Integrations
Watch Folder: the universal bridge for any NLE
When a native plugin doesn't exist (yet), the Watch Folder helper lets any desktop editor — Final Cut, OpenShot, CapCut Desktop — render into a sync folder that auto-uploads to your Fotofolio album.
We have native plugins for Premiere, Resolve Studio, Blender, Photopea, and Lightroom CC. We don't have native plugins for everything — Final Cut Pro, OpenShot, CapCut Desktop, VN Desktop, and a long tail of others don't have plugin APIs we can reasonably target.
For all of those, the Watch Folder helper is the answer. It's a tiny background process that watches a folder on your computer and auto-uploads any new video file to a Fotofolio album you've linked it to. From the editor's perspective you're just rendering to a folder. From your client's perspective the finished render appeared in their gallery without you doing anything.
What it does in v1
- One-way upload: folder → album. New video files dropped into the watched folder upload to the linked Fotofolio album.
- Video formats supported: mp4, mov, mkv, webm, avi, wmv, m4v, 3gp.

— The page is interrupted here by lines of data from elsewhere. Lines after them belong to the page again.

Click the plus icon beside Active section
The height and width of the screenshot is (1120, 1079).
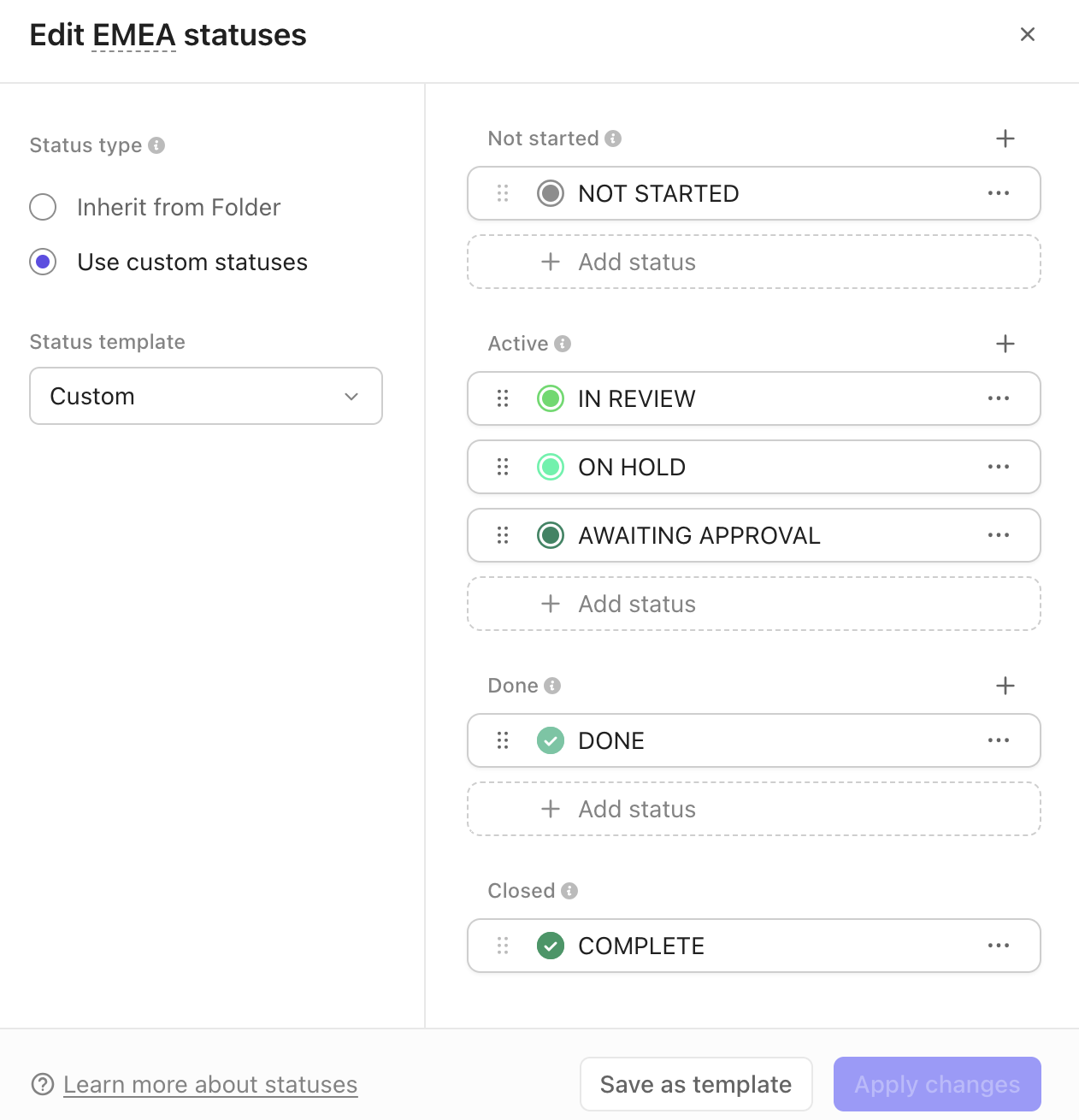1005,344
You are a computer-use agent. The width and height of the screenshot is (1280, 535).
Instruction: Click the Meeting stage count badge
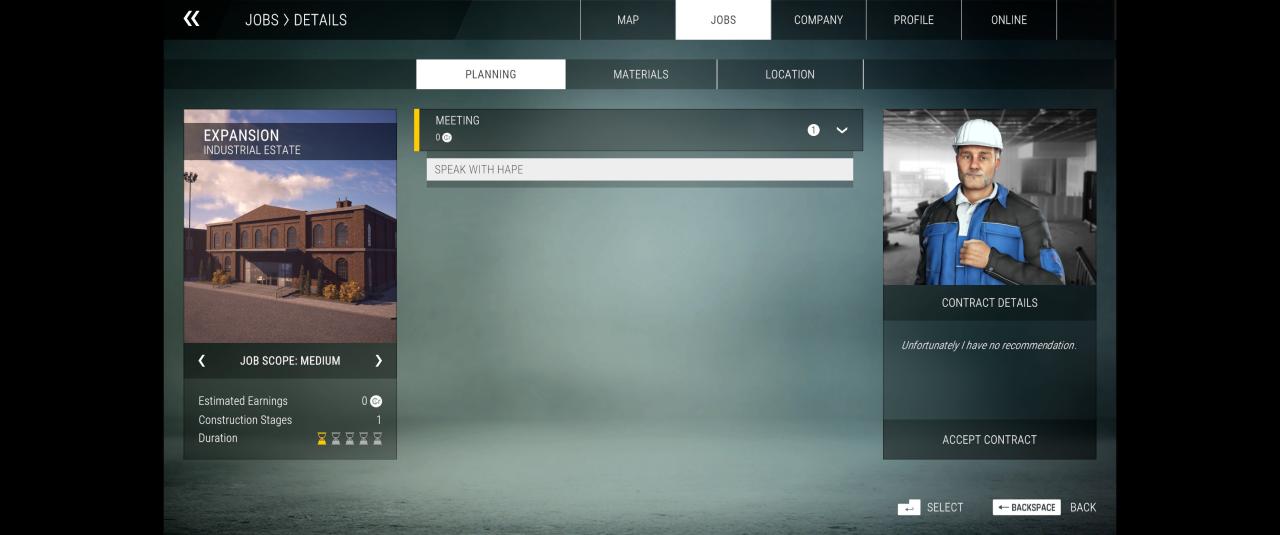813,130
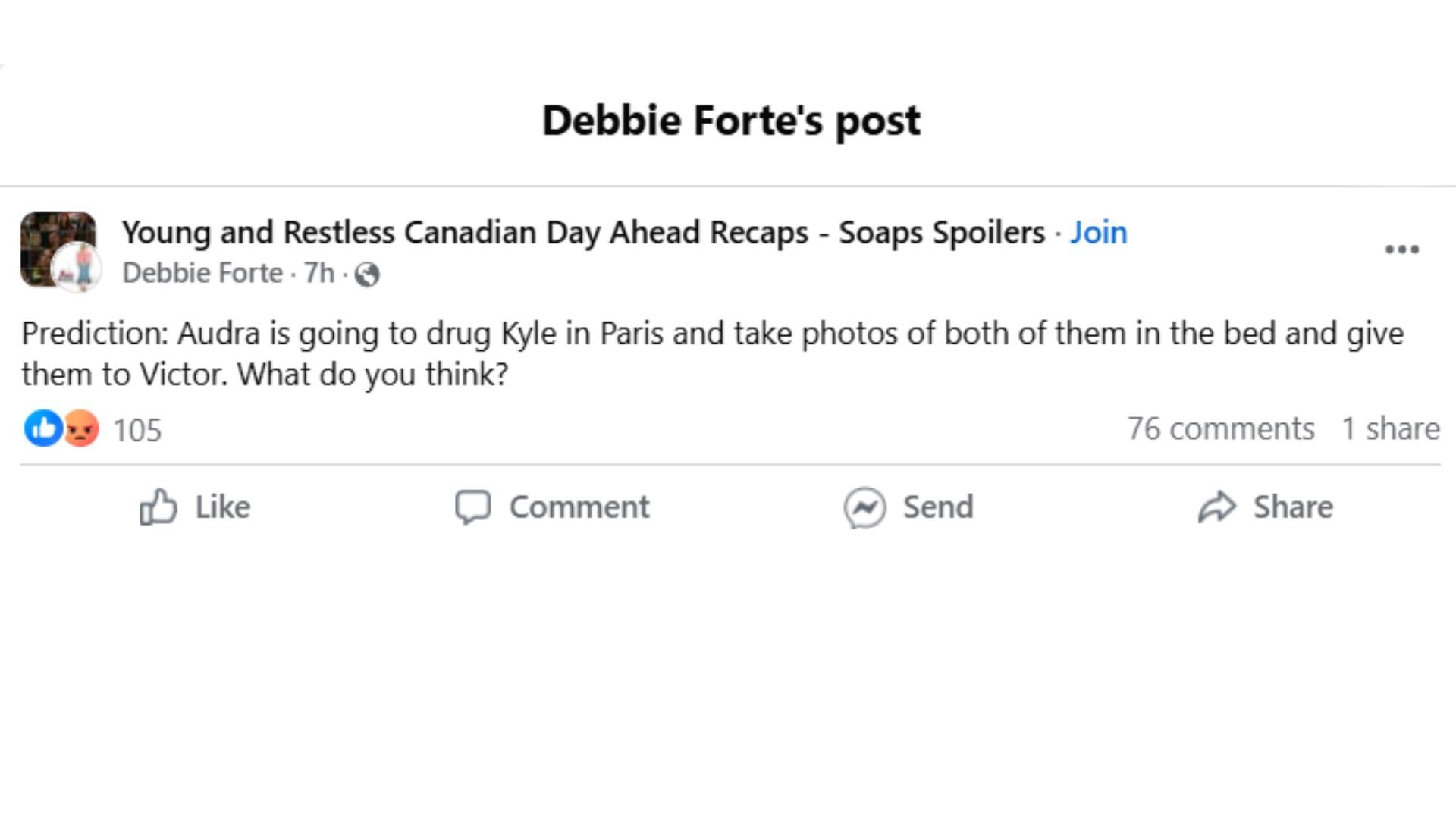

- Robust against half-rendered files: we wait ~2 seconds for the file size to stop growing before uploading, so partial renders don't get pushed.
- Survives restarts: a
~/.fotofolio/sync-state.jsonfile tracks what's been uploaded so the helper doesn't re-upload on reboot. - Auto-poster: if you have ffmpeg installed, we grab a still frame ~1s in as the album thumbnail. If you don't have ffmpeg, upload still succeeds and the album shows a placeholder thumbnail.
Setup
- Install Python 3.8+ if you don't have it. Most Macs do. Windows users grab the official installer from python.org.
- Fotofolio dashboard → Integrations → Watch Folder Sync. Generate token + download the helper zip.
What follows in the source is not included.